The generally accepted approach of taking aspirin to prevent a first heart attack or stroke originated in 1980s and 1990s research, Lloyd-Jones explained.
“That was a time when we weren’t really focused on or doing a particularly good job of controlling things like blood pressure and cholesterol, so aspirin had room to add value in preventing heart attacks and strokes.”
However, as our ability to lower or manage risk factors has increased and a greater emphasis has been placed on healthy living, additional research have revealed that the added value of aspirin as a primary prevention technique appears to be “at best marginal and sometimes nonexistent,” Lloyd-Jones said.
“We just don’t really need aspirin so much anymore.”
Khera agreed. “Society changes, people change, and so the place for aspirin also changes,” he said.

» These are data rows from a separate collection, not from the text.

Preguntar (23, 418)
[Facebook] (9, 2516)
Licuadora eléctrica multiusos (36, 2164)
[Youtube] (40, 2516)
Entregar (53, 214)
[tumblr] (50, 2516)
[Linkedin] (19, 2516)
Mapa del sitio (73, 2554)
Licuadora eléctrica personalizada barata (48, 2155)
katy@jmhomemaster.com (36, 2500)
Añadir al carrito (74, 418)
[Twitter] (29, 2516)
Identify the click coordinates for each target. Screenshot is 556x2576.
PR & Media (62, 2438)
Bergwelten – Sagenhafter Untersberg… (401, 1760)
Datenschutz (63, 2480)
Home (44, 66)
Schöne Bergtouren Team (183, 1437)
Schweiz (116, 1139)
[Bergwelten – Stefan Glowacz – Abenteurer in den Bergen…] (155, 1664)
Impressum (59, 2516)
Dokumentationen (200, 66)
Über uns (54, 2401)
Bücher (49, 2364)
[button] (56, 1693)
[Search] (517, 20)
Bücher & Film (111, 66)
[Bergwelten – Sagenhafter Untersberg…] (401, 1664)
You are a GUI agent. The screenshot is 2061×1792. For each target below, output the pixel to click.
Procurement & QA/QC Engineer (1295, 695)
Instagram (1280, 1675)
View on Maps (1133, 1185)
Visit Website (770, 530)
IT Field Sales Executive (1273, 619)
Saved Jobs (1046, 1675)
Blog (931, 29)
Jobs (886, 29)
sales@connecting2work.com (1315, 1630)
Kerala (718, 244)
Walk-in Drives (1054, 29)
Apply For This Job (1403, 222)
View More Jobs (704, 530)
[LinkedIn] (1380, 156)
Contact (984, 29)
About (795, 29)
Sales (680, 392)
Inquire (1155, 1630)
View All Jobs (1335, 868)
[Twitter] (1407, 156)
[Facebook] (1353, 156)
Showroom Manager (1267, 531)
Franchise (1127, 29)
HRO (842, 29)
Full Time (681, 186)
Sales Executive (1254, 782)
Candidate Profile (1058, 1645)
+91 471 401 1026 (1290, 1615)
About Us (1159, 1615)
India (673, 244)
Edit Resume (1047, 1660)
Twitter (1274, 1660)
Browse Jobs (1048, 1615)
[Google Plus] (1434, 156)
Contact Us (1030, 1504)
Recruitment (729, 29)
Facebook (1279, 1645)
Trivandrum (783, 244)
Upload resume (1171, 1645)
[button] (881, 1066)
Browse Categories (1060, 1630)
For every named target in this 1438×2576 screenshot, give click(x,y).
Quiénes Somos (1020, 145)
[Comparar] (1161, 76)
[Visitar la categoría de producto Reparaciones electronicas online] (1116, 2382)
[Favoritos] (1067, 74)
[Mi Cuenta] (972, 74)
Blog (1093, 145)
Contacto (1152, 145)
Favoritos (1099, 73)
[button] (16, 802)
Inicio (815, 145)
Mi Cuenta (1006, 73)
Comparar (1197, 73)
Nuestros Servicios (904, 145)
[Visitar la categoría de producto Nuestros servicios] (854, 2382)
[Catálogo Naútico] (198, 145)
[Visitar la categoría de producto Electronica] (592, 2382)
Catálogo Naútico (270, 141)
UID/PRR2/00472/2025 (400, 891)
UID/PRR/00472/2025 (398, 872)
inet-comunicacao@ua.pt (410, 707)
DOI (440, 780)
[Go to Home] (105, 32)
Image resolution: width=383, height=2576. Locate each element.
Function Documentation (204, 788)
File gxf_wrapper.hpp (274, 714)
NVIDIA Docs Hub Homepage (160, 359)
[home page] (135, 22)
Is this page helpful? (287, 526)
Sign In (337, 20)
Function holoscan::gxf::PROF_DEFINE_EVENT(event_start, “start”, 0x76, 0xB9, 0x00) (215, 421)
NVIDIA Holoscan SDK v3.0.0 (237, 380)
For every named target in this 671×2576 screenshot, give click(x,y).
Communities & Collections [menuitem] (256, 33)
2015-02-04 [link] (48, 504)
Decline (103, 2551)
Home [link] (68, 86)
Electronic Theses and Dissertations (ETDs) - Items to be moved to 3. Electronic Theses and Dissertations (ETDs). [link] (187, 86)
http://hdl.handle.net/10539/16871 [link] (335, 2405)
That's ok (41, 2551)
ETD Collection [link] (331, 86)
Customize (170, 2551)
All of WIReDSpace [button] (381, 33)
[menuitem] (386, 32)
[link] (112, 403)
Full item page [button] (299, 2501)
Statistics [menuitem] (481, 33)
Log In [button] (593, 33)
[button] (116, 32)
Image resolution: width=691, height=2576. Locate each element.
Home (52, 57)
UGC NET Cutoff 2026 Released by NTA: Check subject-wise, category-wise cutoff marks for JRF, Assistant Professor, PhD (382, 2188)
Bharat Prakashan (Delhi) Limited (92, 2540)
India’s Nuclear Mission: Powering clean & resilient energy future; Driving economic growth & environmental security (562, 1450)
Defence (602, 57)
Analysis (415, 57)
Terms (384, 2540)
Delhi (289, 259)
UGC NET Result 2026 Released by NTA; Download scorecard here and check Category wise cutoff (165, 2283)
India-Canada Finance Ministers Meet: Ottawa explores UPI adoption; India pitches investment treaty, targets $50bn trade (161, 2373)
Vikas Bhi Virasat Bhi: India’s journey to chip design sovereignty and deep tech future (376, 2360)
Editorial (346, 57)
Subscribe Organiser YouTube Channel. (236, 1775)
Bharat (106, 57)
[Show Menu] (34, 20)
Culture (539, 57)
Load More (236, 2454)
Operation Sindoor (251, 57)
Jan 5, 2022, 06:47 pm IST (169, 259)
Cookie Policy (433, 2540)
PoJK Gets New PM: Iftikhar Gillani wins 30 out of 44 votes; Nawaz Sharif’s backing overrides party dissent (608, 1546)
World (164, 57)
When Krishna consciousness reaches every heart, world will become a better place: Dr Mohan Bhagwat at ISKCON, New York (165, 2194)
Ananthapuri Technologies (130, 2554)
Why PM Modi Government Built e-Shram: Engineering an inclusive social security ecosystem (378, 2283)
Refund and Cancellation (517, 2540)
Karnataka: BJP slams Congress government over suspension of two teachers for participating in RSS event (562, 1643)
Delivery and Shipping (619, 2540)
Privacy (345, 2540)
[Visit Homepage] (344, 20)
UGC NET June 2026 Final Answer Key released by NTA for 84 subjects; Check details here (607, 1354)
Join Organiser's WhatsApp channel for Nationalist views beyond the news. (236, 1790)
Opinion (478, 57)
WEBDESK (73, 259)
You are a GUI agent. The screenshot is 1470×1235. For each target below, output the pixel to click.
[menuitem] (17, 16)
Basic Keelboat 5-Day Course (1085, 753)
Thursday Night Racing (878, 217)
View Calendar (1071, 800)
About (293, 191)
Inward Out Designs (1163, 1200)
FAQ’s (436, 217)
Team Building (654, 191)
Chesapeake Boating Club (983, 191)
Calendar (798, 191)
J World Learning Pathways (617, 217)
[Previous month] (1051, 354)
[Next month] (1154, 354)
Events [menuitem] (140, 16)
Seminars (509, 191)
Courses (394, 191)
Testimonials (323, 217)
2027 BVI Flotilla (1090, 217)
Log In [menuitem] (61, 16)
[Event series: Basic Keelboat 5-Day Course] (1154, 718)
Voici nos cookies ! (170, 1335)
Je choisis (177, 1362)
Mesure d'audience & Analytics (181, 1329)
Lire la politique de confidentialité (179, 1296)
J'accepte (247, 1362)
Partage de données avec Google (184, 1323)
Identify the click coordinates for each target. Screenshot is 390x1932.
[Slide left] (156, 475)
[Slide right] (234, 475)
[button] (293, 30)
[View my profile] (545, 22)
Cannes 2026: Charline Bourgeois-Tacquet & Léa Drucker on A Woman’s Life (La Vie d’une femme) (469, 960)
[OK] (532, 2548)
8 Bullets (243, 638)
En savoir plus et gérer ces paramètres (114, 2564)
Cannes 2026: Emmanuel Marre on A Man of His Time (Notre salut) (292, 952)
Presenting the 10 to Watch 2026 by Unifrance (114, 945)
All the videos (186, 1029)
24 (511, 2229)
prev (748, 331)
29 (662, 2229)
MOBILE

Adopting a more cautious approach to aspirin use would also send the message that the OTC medication is not without risk, experts said.
“Many people think of aspirin almost like a vitamin and that it’s benign, but that’s not true,” Khera said. “When we talk about major bleeding, we’re talking about bleeding in the brain, bleeding that needs transfusions, so not like nosebleed-type stuff.”
Additionally, experts urge the public to understand that taking aspirin is only one method of preventing a heart attack or stroke. Additionally, effective risk-lowering measures include simple lifestyle changes like as stopping smoking, eating a nutritious diet, and obtaining at least 30 minutes of moderate to strenuous activity on a regular basis.
“All those things add value together . . . and they work together synergistically,” Lloyd-Jones said. “Those are really the secrets here, and you won’t need aspirin if you’re doing those other things successfully.”